Le décret précise aussi les conditions dans lesquelles la Bibliothèque nationale de France (BNF) organise son activité d’organisme dépositaire d’œuvres. Depuis l’entrée en vigueur de la loi, le dépôt des fichiers numériques auprès d’elle est en effet obligatoire pour les éditeurs de livres scolaires et, pour les autres œuvres, sur demande des personnes morales ou des établissements figurant sur la liste des organismes habilités.
Les ministres chargés de la culture et des personnes handicapées doivent fixer, par arrêté, la liste des personnes morales et des établissements habilités à concevoir, réaliser ou communiquer des documents adaptés en vue de leur consultation par des personnes atteintes d’un handicap. Cette liste distingue :
→ les organismes qui peuvent assurer la reproduction et la représentation d’une œuvre sans contrepartie financière ;
→ parmi les organismes visés ci-dessus, ceux qui sont agréés en vue de demander la mise à disposition des fichiers numériques déposés par les éditeurs auprès de la Bibliothèque nationale de France ;
→ parmi les organismes agréés, ceux qui sont autorisés à recevoir et à mettre des documents adaptés à la disposition d’un organisme établi dans un autre Etat, en vue de leur consultation par des personnes atteintes d’une déficience qui les empêche de lire.

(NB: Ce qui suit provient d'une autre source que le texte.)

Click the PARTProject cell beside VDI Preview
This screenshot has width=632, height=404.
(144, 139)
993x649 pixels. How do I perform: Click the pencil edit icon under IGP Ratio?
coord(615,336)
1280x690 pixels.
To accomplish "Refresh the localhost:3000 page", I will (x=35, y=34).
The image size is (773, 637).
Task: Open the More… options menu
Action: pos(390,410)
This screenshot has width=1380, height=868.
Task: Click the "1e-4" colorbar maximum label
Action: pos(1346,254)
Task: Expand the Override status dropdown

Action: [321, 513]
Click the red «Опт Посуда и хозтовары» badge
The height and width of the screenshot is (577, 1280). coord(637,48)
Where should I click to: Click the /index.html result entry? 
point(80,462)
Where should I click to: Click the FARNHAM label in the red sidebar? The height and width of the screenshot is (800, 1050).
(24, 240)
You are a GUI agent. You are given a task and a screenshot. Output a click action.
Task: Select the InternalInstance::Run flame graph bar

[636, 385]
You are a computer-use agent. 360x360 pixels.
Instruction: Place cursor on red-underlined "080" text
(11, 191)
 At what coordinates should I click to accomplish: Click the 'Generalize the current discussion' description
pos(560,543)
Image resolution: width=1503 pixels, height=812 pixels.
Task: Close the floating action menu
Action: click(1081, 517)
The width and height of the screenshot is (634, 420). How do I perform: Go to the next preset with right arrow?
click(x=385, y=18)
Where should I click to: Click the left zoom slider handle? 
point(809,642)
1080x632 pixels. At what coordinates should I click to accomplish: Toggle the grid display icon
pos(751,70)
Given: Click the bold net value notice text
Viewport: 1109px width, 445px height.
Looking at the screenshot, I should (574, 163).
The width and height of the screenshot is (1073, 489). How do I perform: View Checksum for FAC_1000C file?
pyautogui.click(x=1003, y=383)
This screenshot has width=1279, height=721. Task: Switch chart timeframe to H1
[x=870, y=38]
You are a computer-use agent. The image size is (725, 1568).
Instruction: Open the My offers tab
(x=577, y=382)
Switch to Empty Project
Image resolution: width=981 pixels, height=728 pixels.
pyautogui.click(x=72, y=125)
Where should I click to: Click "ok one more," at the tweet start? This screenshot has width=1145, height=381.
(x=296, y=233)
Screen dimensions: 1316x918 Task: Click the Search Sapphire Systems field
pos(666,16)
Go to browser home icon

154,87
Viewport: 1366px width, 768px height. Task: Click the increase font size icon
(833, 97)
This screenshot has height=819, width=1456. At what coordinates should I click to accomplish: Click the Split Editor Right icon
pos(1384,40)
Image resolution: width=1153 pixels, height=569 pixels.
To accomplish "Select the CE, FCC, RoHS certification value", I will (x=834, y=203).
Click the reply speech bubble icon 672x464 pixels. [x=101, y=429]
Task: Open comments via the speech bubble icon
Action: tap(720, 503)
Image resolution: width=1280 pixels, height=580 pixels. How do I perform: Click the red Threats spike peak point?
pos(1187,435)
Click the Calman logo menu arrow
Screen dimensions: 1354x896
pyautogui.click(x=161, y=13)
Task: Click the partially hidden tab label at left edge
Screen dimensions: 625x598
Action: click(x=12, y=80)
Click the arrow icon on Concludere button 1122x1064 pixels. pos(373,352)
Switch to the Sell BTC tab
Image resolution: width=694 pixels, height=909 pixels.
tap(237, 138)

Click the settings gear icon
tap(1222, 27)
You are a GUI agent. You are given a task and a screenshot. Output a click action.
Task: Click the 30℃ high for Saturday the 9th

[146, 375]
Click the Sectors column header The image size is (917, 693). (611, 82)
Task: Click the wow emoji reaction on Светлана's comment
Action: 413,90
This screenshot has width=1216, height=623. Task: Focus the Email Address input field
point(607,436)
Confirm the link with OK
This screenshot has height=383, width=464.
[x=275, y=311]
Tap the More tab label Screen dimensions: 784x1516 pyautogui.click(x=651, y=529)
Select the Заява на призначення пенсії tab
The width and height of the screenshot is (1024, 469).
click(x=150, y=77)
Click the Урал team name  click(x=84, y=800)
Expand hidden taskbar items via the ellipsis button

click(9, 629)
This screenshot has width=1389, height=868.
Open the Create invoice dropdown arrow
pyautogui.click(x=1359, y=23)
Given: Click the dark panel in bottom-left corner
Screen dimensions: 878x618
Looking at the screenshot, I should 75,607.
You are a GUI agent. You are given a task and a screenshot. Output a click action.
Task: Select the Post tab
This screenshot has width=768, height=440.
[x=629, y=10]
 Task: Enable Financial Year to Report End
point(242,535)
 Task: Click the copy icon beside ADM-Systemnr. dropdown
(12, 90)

Les organismes sont inscrits sur la liste pendant cinq ans.
Les deux ministres peuvent décider du retrait de l’autorisation, du retrait de l’agrément ou de la radiation de la liste, à la demande de l’organisme concerné ou lorsque celui-ci ne remplit plus les conditions à cette fin.
Une commission chargée de l’exception « handicap », placée auprès des ministres, doit, entre autres, instruire et émettre un avis sur les demandes déposées par les organismes en vue d’une inscription sur la liste, de la délivrance de l’agrément et de l’autorisation, ainsi que sur leurs retraits et les radiations de la liste.
Les habilitations des organismes délivrées avant le 1er mars 2017 – date d’entrée en vigueur du décret – restent valables jusqu’à leur terme et, au plus tard, jusqu’au 1er mars 2019.
Pour être inscrit sur la liste, la personne morale ou l’établissement doit, à l’appui de sa demande adressée à la commission par lettre recommandée avec demande d’avis de réception :
→ donner toute information relative, notamment, à son organisation, son fonctionnement et ses comptes financiers ;
→ indiquer le nombre et la qualité de ses adhérents ou de ses usagers, préciser parmi eux ceux qui sont atteints d’une ou plusieurs déficiences des fonctions motrices, physiques, sensorielles, mentales, cognitives ou psychiques et empêchées, du fait de ces déficiences, d’accéder à l’œuvre dans la forme sous laquelle l’auteur la rend disponible au public ;
→ justifier de son activité de conception, de réalisation ou de communication de documents adaptés au bénéfice de ces personnes ;
→ préciser les moyens utilisés pour contrôler l’usage des œuvres (consultation strictement personnelle de l’œuvre par les personnes physiques atteintes d’une déficience qui les empêche de lire).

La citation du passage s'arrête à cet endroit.